I ask myself, did the six lakh or so Indians who converted to Buddhism along with Baba Sahib Ambedkar do so under coercion or in answer to an acute propagation of the rights and wrongs of faiths and of their social practices? And if so, can it be held that critical exegeses of religious texts offered throughout human history by knowledgeable scholars ought to remain inert and futile acts, never to be allowed to impinge on the religious choices made by adult human beings?

Many enlightened souls have rightly instructed that while god made us, we made religion. And if we made so many, how may one person or another be held culpable for making choices which may be dictated severally, either by grave theological cogitations or by the differing patterns of accommodation available in competing religions?

After all, faith that is held without application of mind constitutes “blind faith” – something that may be consistent with closed intellectual and political systems but clearly does not sit well with the culture of democratic thought and practice. Democracies do not fight religious crusades as of old. And if they do, they cease to be democracies.

At the least, those who make objections to such private choices should come clean and acknowledge that their pleas are political rather than religious, or that religion is suffused with politics – however we deny that premise.

It will be interesting to see how the top court resolves the contradiction between the earlier averment by the constitution bench and the judgement that has now come from a three-judge bench.

The world has been witness to the history of “conscientious objectors” to one thing or another – be it war, the killing of animals, or stipulations within religions. Indeed, history is replete with instances of individuals having rejected one particular sect within the same religion for another that mortally challenges doctrines unpalatable to the objector. For example, the followers of Kabir are not the same kind of Hindus as Sanatan Dharmis; nor are Sufis the same kind of Muslims as the Wahabis.

Why then is it hard to understand that adults have both the right and the percipience to make choices that suit their sense of selfhood and spiritual growth more than some other systems of belief?

And why do conversions that involve public trust continue to be seen as less heinous than conversions that should be nobody’s business but one’s own?

Most religions encourage enquiry. Take Islam and Hinduism; the first enjoins the pursuit of iqra (education) upon its followers, emphasising that even if this means you must travel far and wide to China, you must not shirk the effort; the second holds jigyasa (curiosity, awareness, questioning) as a high watermark of  religious quest.

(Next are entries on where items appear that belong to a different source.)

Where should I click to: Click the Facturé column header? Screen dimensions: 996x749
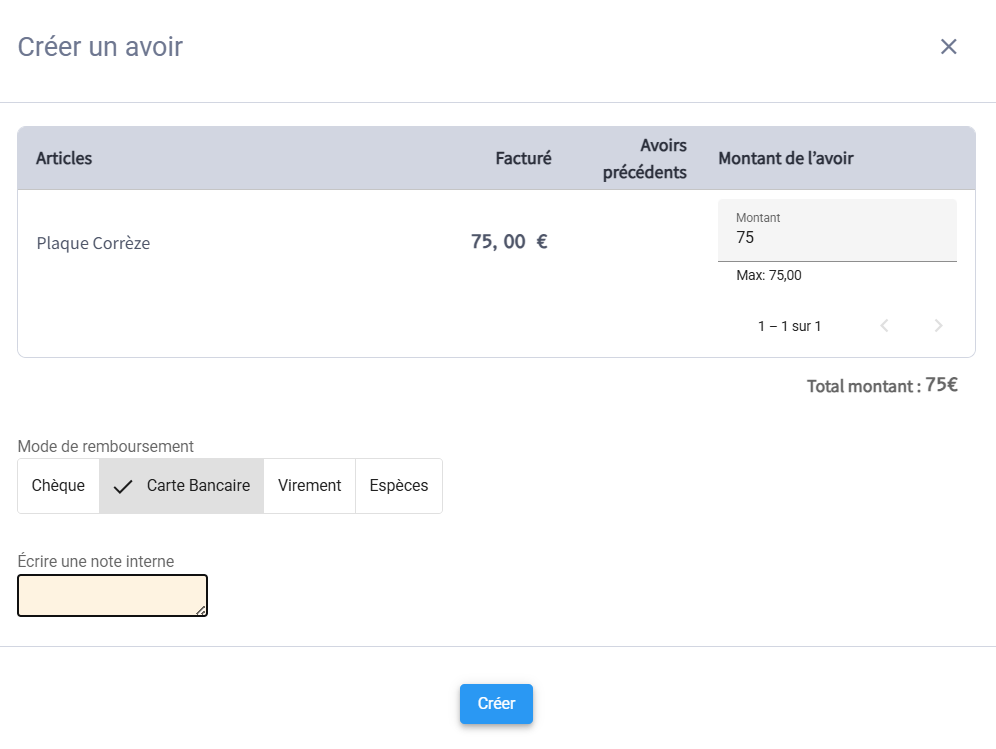[523, 158]
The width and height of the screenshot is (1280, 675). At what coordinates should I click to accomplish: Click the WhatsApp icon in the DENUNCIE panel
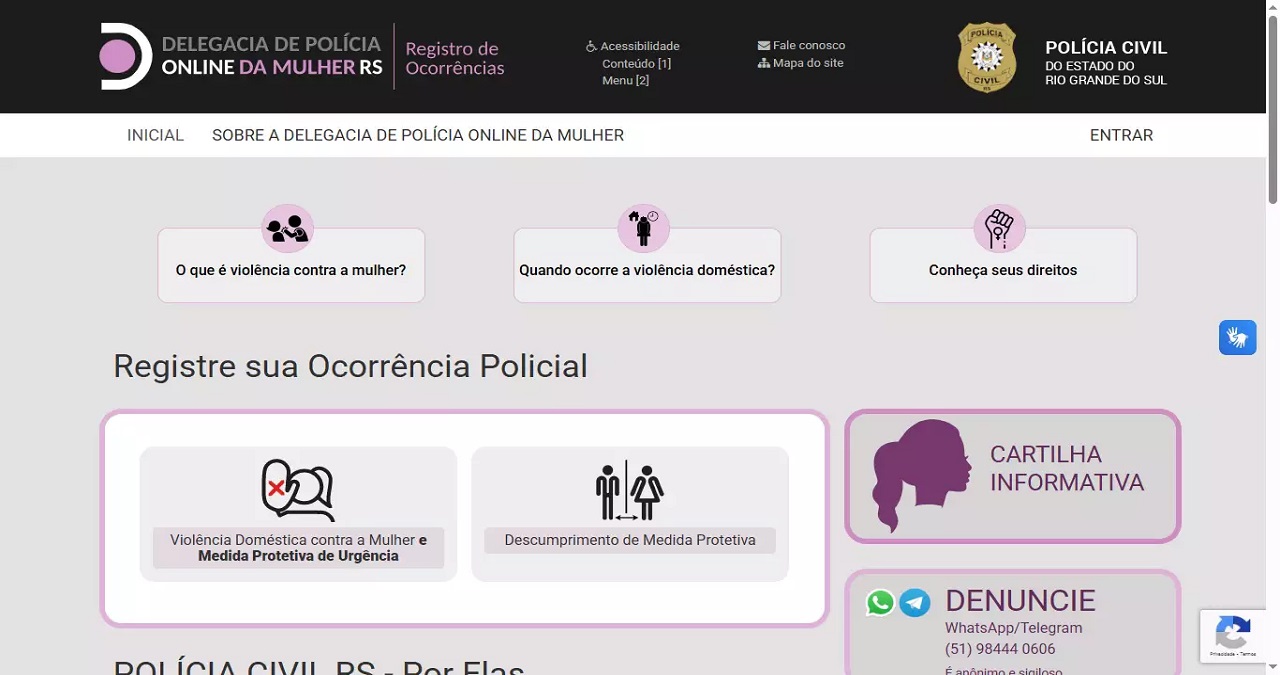pyautogui.click(x=879, y=602)
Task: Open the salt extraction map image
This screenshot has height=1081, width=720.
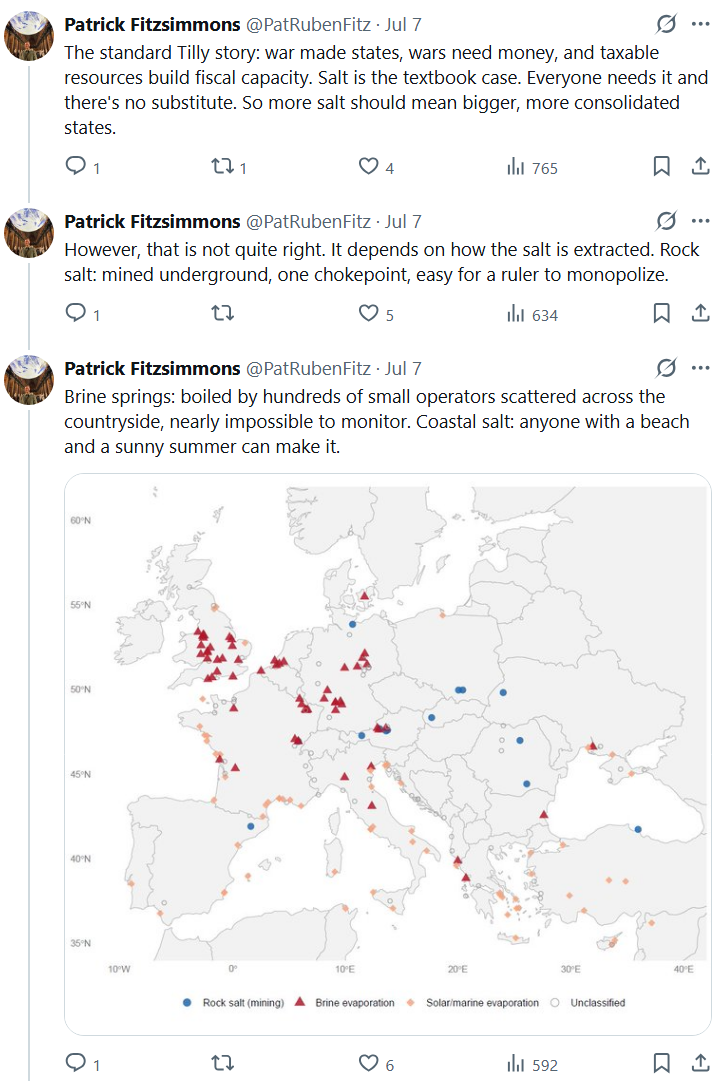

Yet, if strenuous iqra and jigyasa lead a seeker to a point of reflection where the tenets of the religion itself come into question, what is one to do? Should both then be curbed? Is it not strange logic that a quester is directed to exercise free and wide enquiry but only so long as the enquirer returns to follow the doctrines set out in whichever religion she may be born into?

Or, is it not equally strange that the self-appointed guardians of one religion should be elated when a subject converts to their faith, but deny her right to do the opposite?

Religions are inherited, not chosen. Does it not seem grossly unacceptable that as a child grows, she may be allowed to choose what subjects she may study, what career she may follow, what food she may eat, what clothes she may wear, what music she may prefer etc., but will be questioned and subject to official ratification if she reviews the one thing in whose making she had no say, being simply born Hindu, Muslim, Christian or any other unbeknownin the womb itself?

Why is it that we may be free to question many determinants of our inheritance but never our given religious identity, even if our best mind or our social experience cries out for change?

Not to speak of our anxiety about the hereafter.

When Valmiki’s conversion was okay, why should a latter-day Paul need official ratification in states like Madhya Pradesh, Uttar Pradesh, Gujarat and others, which have made laws to regulate religious conversions?